WHAT THE EXERCISE ASKS
Repeat the data from the line containing "Screen dimensions: 670x419" through the line containing "Action: click(x=838, y=405)", swapping "Fill" for "Stroke" and leaving everything else unchanged. Omit the pictures from your answer.

INPUT MATERIAL
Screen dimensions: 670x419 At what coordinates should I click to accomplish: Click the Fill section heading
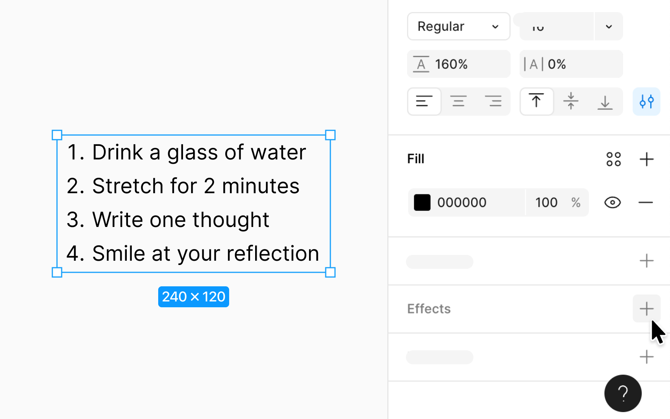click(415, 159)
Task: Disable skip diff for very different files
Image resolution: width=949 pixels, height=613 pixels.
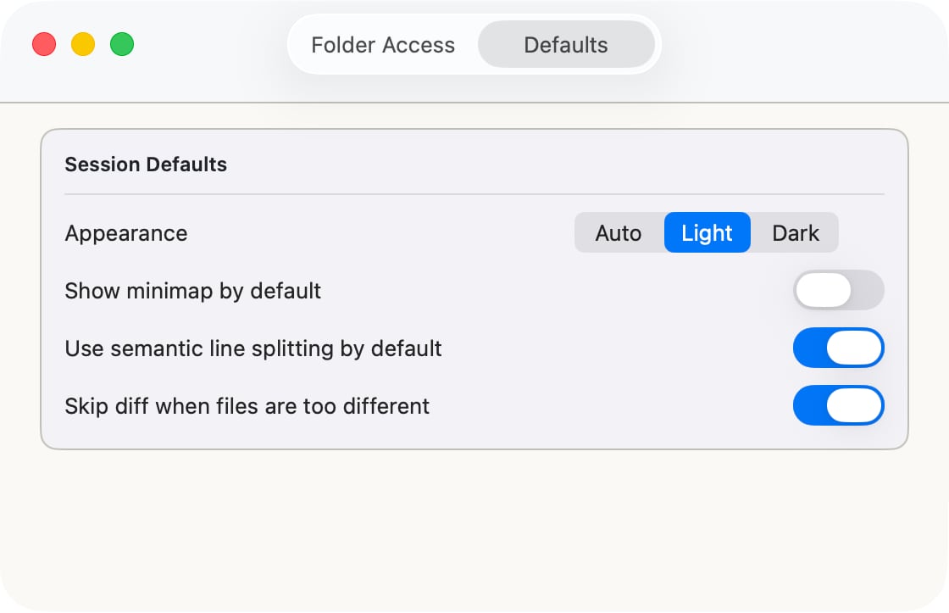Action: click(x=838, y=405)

---

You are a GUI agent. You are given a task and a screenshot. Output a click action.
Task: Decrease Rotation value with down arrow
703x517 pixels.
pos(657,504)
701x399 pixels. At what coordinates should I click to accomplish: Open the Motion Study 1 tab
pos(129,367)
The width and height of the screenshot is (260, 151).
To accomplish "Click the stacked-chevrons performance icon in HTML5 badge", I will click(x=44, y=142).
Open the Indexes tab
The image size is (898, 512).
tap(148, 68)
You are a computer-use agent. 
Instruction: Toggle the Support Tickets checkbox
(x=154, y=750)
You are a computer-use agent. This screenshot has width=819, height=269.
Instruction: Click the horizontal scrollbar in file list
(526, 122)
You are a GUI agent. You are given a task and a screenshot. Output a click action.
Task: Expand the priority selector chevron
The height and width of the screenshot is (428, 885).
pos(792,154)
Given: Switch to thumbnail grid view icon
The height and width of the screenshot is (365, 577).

TASK RESULT
Screen dimensions: 670x419 At what coordinates should I click to accomplish: Click the Stroke section heading
click(415, 159)
Task: Disable skip diff for very different files
Image resolution: width=949 pixels, height=613 pixels.
Action: click(x=838, y=405)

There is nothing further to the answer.